Below are the records; return every line from the one that contains "This screenshot has width=802, height=700." to the last, exactly, skipping the pictures.

%%

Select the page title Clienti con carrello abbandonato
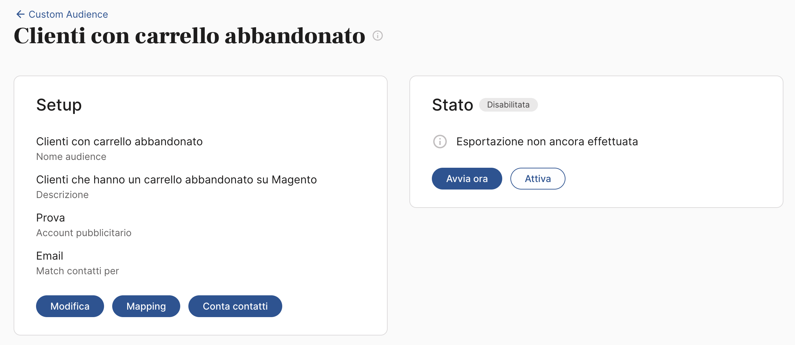795x345 pixels. tap(189, 36)
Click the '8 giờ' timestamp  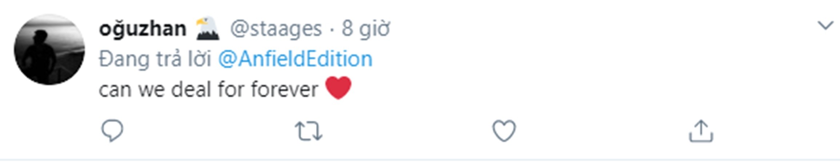click(x=365, y=28)
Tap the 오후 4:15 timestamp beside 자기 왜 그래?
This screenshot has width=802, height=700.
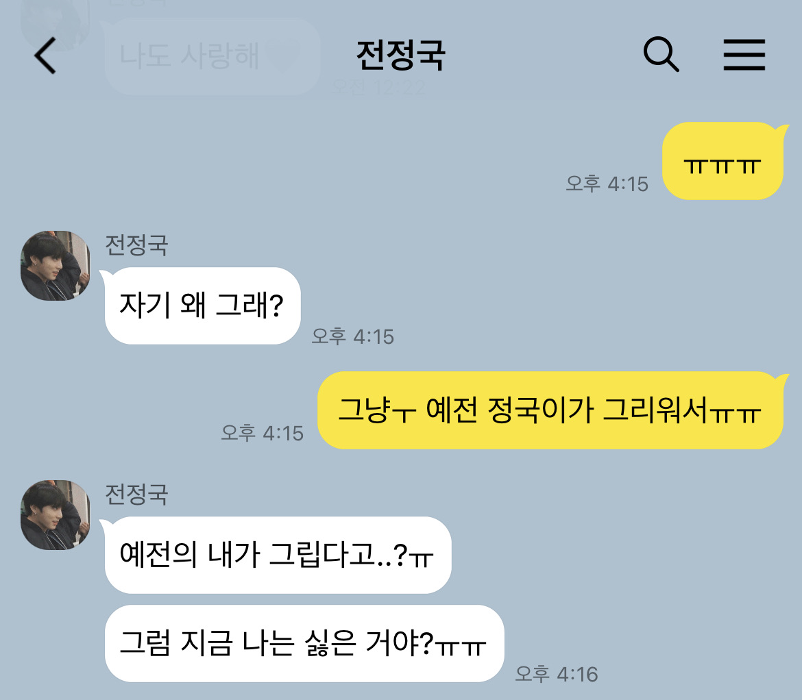pyautogui.click(x=353, y=337)
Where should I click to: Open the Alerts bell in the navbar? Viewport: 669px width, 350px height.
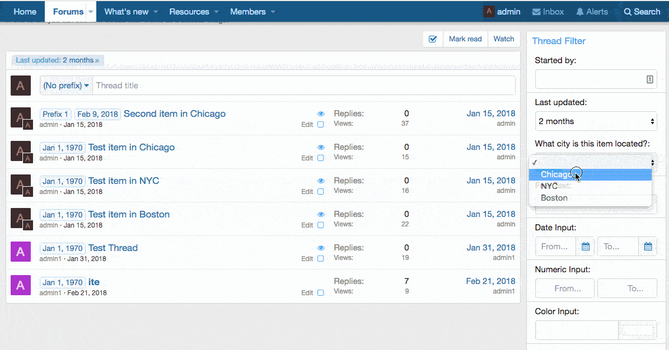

%%

TASK SOLUTION:
This screenshot has width=802, height=700.
pyautogui.click(x=353, y=337)
Where should I click to: Open the Alerts bell in the navbar? Viewport: 669px width, 350px height.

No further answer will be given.